[[ PROVIDED RECORDS, beginning ]]
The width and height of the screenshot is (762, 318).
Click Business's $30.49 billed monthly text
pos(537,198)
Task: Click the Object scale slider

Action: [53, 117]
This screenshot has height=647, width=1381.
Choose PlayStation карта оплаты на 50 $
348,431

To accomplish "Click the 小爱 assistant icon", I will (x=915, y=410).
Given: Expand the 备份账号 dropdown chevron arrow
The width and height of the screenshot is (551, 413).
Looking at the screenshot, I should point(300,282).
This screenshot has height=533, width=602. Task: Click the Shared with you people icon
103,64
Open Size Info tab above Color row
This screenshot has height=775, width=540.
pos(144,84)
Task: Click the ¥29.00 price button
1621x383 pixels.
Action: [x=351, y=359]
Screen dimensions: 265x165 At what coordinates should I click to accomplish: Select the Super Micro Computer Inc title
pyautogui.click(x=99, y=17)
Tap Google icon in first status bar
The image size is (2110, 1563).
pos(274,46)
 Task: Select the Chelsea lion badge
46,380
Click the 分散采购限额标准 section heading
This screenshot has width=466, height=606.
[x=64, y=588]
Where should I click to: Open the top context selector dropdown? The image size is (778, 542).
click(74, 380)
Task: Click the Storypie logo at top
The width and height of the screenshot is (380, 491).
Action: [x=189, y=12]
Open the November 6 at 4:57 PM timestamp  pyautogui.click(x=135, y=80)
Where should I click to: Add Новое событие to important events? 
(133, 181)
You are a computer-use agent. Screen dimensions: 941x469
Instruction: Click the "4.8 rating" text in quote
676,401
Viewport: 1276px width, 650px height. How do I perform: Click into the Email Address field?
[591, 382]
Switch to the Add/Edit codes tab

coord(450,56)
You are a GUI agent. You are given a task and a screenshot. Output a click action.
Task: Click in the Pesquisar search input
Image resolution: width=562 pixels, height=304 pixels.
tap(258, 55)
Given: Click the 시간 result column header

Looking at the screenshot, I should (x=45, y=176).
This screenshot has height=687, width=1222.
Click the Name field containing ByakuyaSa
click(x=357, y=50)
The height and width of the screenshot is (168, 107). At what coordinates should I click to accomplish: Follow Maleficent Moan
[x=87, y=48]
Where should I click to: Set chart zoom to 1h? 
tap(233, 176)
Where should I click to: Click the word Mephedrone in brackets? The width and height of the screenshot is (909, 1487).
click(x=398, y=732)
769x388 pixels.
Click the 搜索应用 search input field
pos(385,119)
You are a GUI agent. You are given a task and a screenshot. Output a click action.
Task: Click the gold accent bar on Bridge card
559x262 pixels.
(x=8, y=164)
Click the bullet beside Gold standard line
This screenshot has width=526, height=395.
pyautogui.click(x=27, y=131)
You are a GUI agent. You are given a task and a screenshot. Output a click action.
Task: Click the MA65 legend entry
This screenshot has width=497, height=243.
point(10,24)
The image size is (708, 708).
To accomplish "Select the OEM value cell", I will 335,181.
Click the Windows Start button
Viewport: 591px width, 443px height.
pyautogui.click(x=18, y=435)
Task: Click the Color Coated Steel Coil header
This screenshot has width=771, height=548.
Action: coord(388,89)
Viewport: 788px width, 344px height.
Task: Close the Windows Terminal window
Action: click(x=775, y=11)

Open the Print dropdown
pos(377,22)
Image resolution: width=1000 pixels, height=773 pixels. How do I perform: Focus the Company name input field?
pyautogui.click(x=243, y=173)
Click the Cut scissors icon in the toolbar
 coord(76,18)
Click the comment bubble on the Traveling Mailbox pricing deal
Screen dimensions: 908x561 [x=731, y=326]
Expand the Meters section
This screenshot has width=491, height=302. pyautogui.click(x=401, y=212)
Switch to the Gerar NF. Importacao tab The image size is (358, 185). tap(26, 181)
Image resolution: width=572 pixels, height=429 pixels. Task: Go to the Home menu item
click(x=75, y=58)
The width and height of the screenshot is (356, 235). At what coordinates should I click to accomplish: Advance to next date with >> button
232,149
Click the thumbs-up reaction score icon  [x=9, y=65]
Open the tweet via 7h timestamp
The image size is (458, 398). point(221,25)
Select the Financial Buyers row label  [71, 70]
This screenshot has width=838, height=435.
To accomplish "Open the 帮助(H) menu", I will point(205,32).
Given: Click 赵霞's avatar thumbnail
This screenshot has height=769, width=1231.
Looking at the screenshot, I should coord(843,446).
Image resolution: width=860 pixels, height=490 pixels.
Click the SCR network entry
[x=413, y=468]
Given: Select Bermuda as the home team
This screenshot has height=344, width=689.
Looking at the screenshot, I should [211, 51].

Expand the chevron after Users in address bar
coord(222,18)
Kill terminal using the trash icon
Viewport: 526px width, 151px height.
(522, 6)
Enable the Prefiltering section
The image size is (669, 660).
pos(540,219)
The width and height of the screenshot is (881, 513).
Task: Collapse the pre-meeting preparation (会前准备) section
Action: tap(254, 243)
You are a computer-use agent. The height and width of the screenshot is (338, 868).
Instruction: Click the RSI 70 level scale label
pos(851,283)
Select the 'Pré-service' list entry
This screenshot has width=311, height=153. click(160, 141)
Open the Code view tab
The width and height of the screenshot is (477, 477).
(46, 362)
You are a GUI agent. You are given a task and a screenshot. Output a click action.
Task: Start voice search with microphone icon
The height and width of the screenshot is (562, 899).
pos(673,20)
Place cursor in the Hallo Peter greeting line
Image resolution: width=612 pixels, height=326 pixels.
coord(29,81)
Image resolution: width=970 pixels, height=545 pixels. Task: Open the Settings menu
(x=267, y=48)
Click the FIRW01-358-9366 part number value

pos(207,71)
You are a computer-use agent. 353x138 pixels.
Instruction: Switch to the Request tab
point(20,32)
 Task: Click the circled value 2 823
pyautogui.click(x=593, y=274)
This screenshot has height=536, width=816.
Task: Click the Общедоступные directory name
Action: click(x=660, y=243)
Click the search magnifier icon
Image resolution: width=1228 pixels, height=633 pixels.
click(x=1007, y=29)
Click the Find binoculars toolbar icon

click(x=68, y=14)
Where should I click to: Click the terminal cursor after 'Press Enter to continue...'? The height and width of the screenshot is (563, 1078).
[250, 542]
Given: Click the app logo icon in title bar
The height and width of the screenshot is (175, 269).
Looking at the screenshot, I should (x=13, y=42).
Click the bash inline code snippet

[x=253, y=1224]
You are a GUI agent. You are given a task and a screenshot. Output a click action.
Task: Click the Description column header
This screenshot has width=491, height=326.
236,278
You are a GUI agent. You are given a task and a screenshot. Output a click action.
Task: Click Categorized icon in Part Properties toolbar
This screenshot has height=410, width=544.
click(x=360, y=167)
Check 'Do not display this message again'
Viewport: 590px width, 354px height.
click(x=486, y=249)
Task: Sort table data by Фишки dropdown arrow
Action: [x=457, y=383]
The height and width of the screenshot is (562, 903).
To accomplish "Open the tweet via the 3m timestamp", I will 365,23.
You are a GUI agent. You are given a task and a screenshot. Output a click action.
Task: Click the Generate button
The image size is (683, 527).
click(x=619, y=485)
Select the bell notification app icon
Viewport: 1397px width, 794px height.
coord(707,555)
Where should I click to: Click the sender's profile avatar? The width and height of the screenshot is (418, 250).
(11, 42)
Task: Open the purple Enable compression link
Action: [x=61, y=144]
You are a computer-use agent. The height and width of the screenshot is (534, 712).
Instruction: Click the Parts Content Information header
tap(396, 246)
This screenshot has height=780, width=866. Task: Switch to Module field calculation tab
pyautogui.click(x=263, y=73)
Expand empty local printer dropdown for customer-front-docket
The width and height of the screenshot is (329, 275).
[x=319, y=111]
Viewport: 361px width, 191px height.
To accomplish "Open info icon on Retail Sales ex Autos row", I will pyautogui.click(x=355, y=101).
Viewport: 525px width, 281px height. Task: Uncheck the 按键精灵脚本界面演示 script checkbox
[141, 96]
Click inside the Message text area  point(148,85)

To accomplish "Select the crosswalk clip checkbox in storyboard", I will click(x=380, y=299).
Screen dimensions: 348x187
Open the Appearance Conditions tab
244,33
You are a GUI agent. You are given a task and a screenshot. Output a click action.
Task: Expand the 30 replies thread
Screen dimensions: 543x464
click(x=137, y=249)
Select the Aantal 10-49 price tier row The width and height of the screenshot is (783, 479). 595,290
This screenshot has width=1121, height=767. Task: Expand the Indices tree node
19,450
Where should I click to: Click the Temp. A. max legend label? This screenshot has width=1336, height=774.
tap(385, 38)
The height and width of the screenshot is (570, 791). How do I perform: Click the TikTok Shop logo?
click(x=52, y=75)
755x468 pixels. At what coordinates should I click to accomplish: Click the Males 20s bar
[[ PROVIDED RECORDS, end ]]
• TASK STATEMENT:
Everything from the line with "Given: Click the app logo icon in title bar" through the line with "Task: Click Categorized" should be written out exactly as it appears above, end lines included, and nothing outside that range.

• COMPLETED TASK:
Given: Click the app logo icon in title bar
The height and width of the screenshot is (175, 269).
Looking at the screenshot, I should (x=13, y=42).
Click the bash inline code snippet

[x=253, y=1224]
You are a GUI agent. You are given a task and a screenshot. Output a click action.
Task: Click the Description column header
This screenshot has width=491, height=326.
236,278
You are a GUI agent. You are given a task and a screenshot. Output a click action.
Task: Click Categorized icon in Part Properties toolbar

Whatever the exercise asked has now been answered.